There's a national campaign currently in full swing to lift the veil on mental health, and great emphasis is being placed on the importance of spotting the early signs that suggest a child might be struggling emotionally.
With children and young people spending so much time in school, there is a growing awareness among teachers and parents of the need to work together to address any issues early. But what steps do schools take to help them spot problems? And how can parents help?
Spotting the signs
I was interested to read the results of a survey of staff in independent schools that we conducted recently, which showed how much schools were doing to try and identify the signs that all might not be well with a child. The results revealed that it's not just pupils' grades that schools monitor closely - 86% of respondents said their schools make a note of changes in children's behaviour and more than half (51%) said they would note information about changes to a child's friendship group or relationships with peers.
Taking note of what can be subtle changes to a child's conduct or demeanour over time makes it easier for schools to join up the dots and see the bigger picture. They can then act quickly to provide the right support where it's needed - whether it's offering some advice on getting a friendship back on track, putting the child in touch with a councillor or taking steps to tackle bullying.
But what schools may not always be aware of is what might be going on for the child at home. That's where strong links with parents can make all the difference.
The essential home-school partnership
Schools regard their relationship with parents as crucial for building a stable network of support around a child. Keeping families informed is at the heart of this, as the survey results underline - 96% of respondents said that their schools alerted parents to behavioural changes in their child and 90% said families would be informed of issues with attendance or punctuality.
Many schools share real-time information with parents online, or via text and email, such as lateness to lessons, notifications on conduct, or drops in achievement. Issues such as these may be the first indication of a potential problem that needs addressing. When shared with parents, this information helps schools and parents work in tandem.

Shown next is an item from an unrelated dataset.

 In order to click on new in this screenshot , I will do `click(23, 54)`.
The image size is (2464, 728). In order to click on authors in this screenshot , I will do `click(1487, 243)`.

Help the school to better support your child
With information about what's going on with your child at school being sent straight to your phone, you might notice a pattern of lateness emerging on a particular day, alongside a notification relating to their continuing reluctance to engage in discussions in class. Knowing this early on means you can then work closely with your child's teachers and the school's pastoral staff to put the right support in place and nip problems in the bud.
Equally, there are sometimes situations happening at home that the school needs to be made aware of, such as a change in the family's circumstances or the loss of a pet. Knowing about important changes going on at home could give a child's teacher a vital clue as to what's behind a recent spate of unusual behaviour or an unexpected fall in achievement. They will then be in a much better position to provide them with the additional help they need to cope well with whatever challenges they are facing.
Keeping the lines of communication between home and school open can be one of the most effective ways for parents to ensure children and young people feel fully supported - not only in reaching their learning goals but also in overcoming some of the emotional difficulties they may experience as they journey through life.